Damen cerró la puerta y la sala se quedó a oscuras. Scarlet cerró los ojos y empezó a hipnotizarse convenciéndose de que estaba con Charlotte. Pensó en su primer encuentro, recordando cada detalle: los vasos de precipitados, el polvo de tiza, Charlotte, el tacto de sus frágiles manos mientras recitaba el encantamiento con la respiración entrecortada. Y enseguida se encontró allí. En ese lugar, en ese preciso momento. Le asustó un poco, pero sentir la presencia de Charlotte tan vívidamente la calmó.
—Tú y yo, nuestras almas son tres —dijo entusiasmada.
Aguardó un instante —o así de deprisa le pareció que fue— y escuchó una voz, reverberando débilmente en la distancia.
—Yo y tú, nuestras almas son dos —susurró en un tono muy familiar.
—Somos yo —terminó Scarlet, y sus ojos se abrieron tanto como su boca.

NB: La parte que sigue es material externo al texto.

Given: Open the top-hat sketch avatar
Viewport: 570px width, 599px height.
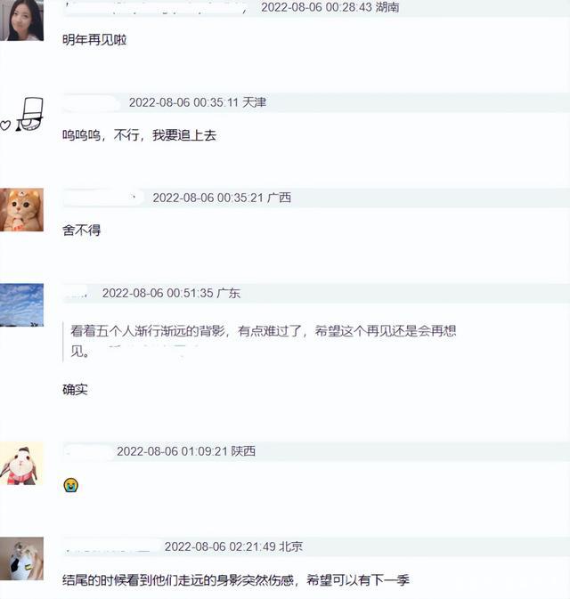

Damen la oyó golpearse contra las estanterías, se precipitó al interior del almacén y llegó a tiempo de cogerla antes de que se golpeara contra el suelo. Tenía los ojos en blanco, apenas respiraba y su piel estaba húmeda y fría. Era como si alguien acabase de desconectarla de la corriente.
Damen abrió rápidamente la puerta de un empujón y gritó pidiendo auxilio como si a Scarlet le fuese la vida en ello. Y es que, en más de un sentido, así era.